No Shame, No Blame

I feel like I am on track for success. I have been tracking my calories, and I have been more actively mindful of my food intake for 10 days (since June 27th, 2020). I am not focusing on the scale yet, that will come. Instead, I am focusing on creating healthier habits and working them into my life in a sustainable way.

So future me can look back, I want to document a little of what that looks like:

  • I am tracking all my food in MyFitnessPal. I haven’t even set a strict goal of eating under a certain calorie limit, I just want to form a habit of tracking for now. Turns out though, when you have to come face to face with your food choices, it inspires you to make better ones.
  • I am tracking seven habits in a personal journal. I use a green, yellow, red color coding system to track how well I did with my breakfast, lunch, dinner, vitamins, exercise, water intake, and mental strength every day. I track it once a day, after breakfast and it takes about 5 minutes. I am starting to see some patterns emerge and it simply helps me to better self-assess.
  • I am actively listening to health focused podcasts and videos.

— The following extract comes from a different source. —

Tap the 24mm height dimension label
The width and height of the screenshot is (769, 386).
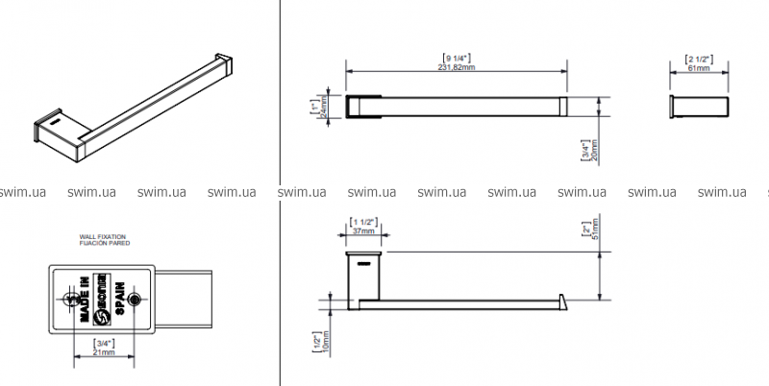[x=325, y=109]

That’s it. I am focusing on sustainability, playing to my strengths, and being better aware of my weaknesses. I have not made a goal to write Art per Pound posts, I just do that when my brain is swirling and I want to get the thoughts out.

I want to improve my health for good, and that means being honest about my own shortcomings and the realities of life. I am trying to take away the shame and just be realistic. So much of my struggle with food is emotional, so stripping out the emotion and looking at the facts hopefully will help me make better choices. However, I know I need to address the emotions too, in time.